C’est une mauvaise légende urbaine, ce soi-disant talent des arabes dans la guerre des médias.
Ce sont les médias qui se servent des arabes de Palestine contre Israël. Ce sont les médias qui censurent leurs saluts nazis, leurs propos antisémites, leurs appels au meurtre, leurs financement des familles des terroristes emprisonnés, les honneurs faits aux terroristes en leur attribuant des noms de rue.
Ce sont les médias qui commandent à leurs reporters sur place, au risque de se faire virer et remplacer s’ils refusent, des images d’enfants palestiniens en train de caillasser des tanks, en train de se faire violenter par les soldats de Tsahal – qui ont compris et restent impassibles – et en train de « tuer » un enfant al Dura et son père.
Ce sont les médias qui agitent le monde entier quand un arabe palestinien se retourne un ongle lors d’une émeute et qui restent d’un silence de plomb lorsque 700 palestiniens se font massacrer en Syrie.
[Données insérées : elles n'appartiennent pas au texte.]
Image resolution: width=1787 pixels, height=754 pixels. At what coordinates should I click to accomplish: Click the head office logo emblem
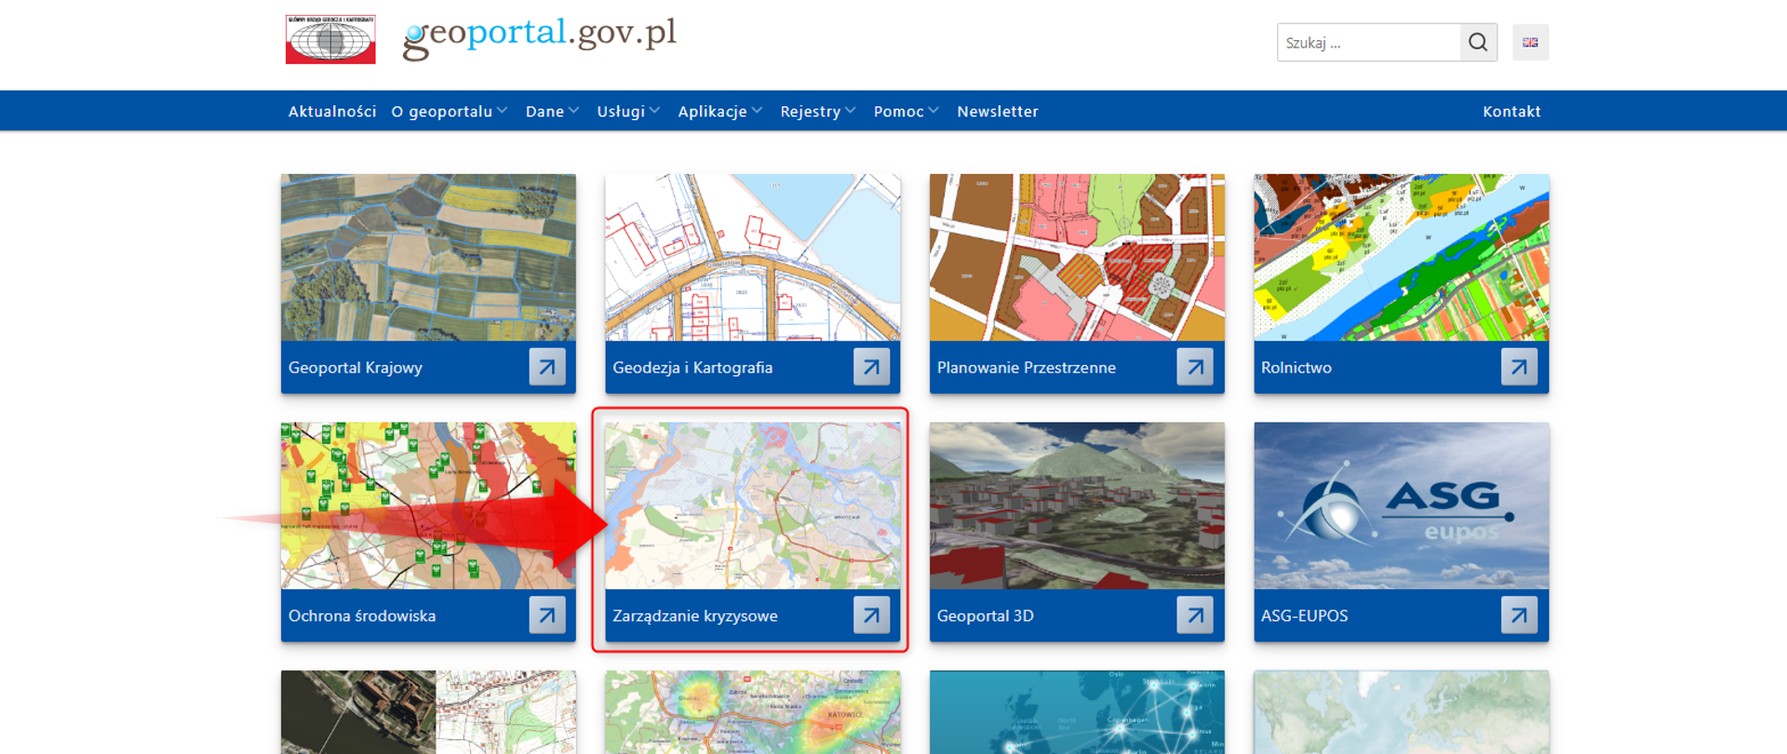[x=330, y=39]
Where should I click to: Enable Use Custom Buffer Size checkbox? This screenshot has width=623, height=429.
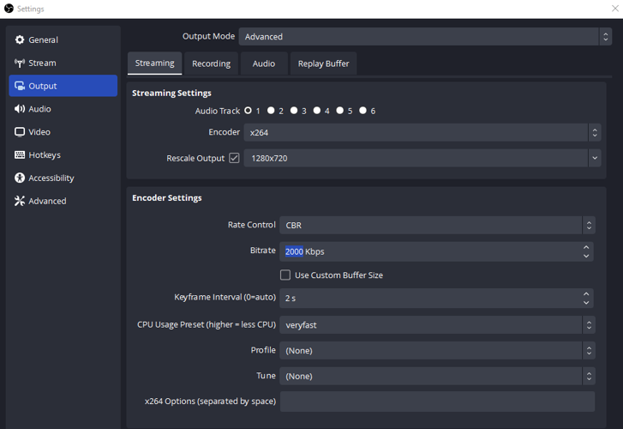coord(285,275)
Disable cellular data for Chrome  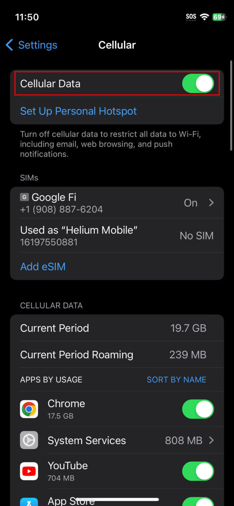tap(198, 409)
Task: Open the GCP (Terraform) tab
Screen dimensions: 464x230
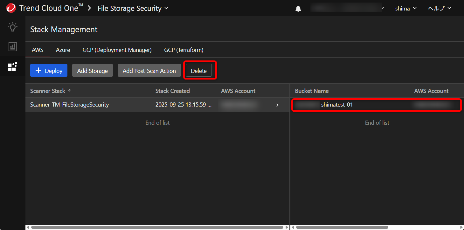Action: 184,50
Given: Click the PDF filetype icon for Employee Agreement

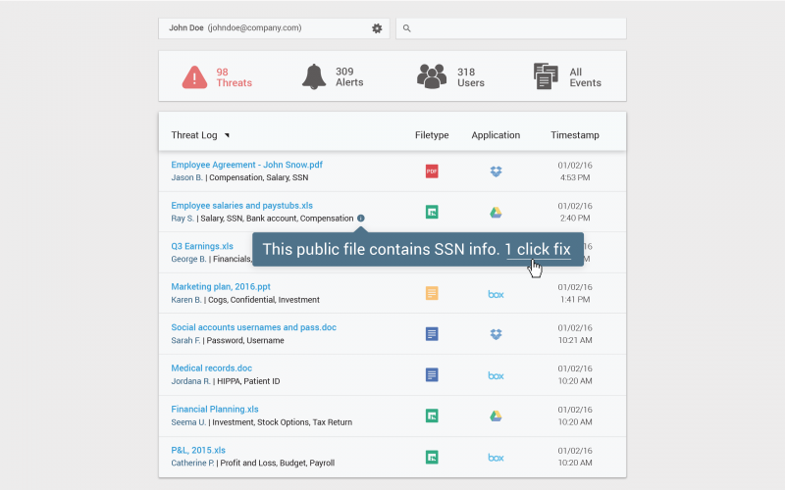Looking at the screenshot, I should click(432, 172).
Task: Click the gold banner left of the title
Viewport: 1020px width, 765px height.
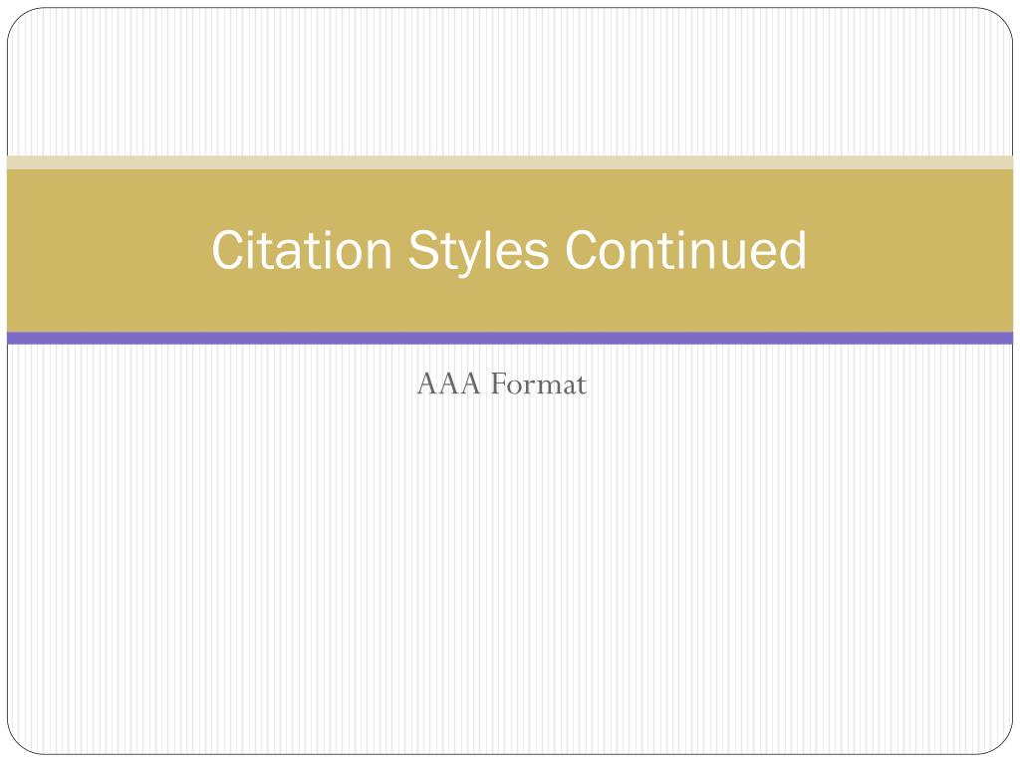Action: 108,250
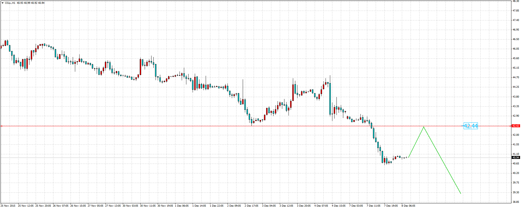
Task: Click the 1 Dec 06:05 time label
Action: pos(182,206)
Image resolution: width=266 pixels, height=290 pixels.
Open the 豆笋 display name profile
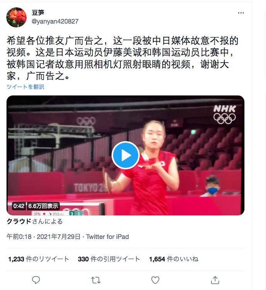tap(38, 13)
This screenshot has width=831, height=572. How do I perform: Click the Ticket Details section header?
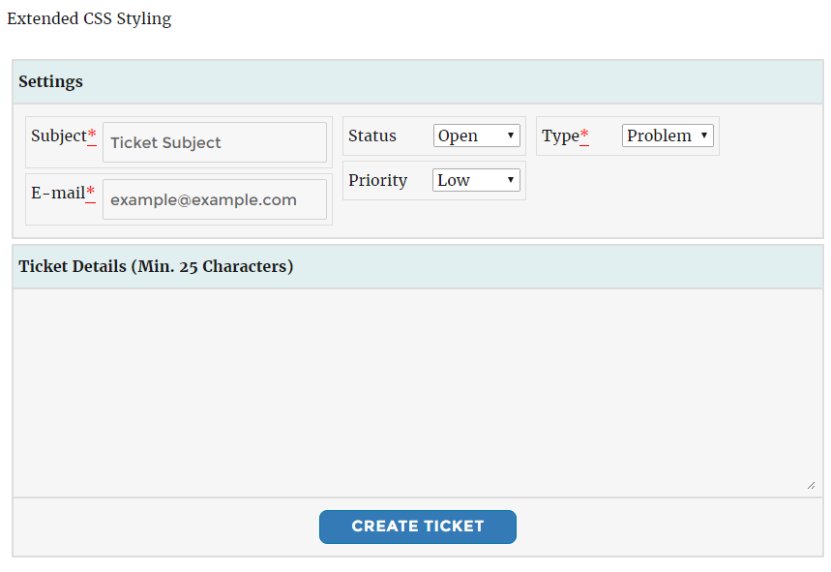point(156,266)
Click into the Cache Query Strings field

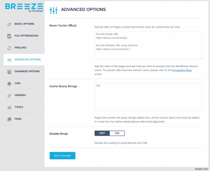pos(148,97)
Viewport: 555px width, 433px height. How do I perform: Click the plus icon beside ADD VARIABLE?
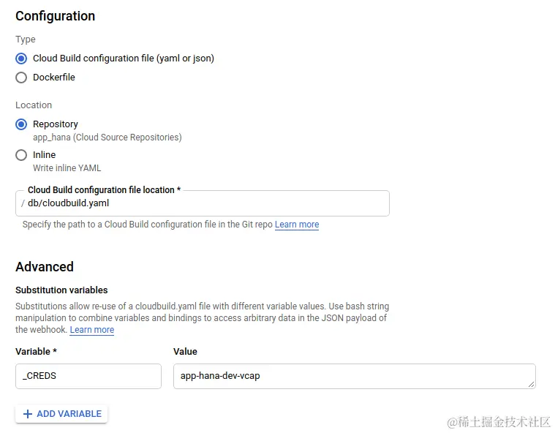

Ce sont toujours les médias qui regardent ailleurs quand le Hamas rase des centaines de maisons à Gaza pour construire un camp, ou rappelent – mais en arabe – en faisant appel à l’aide égyptienne, que les habitants de Gaza sont tous Egyptiens et Jordaniens.
Et ce sont encore les médias qui cachent les concessionnaires BMW de Gaza city, et les boutiques qui vendent Christian Dior à Ramallah…
Sans les médias pour « arranger » leurs fautes médiatiques, les arabes palestiniens seraient médiatiquement morts depuis longtemps.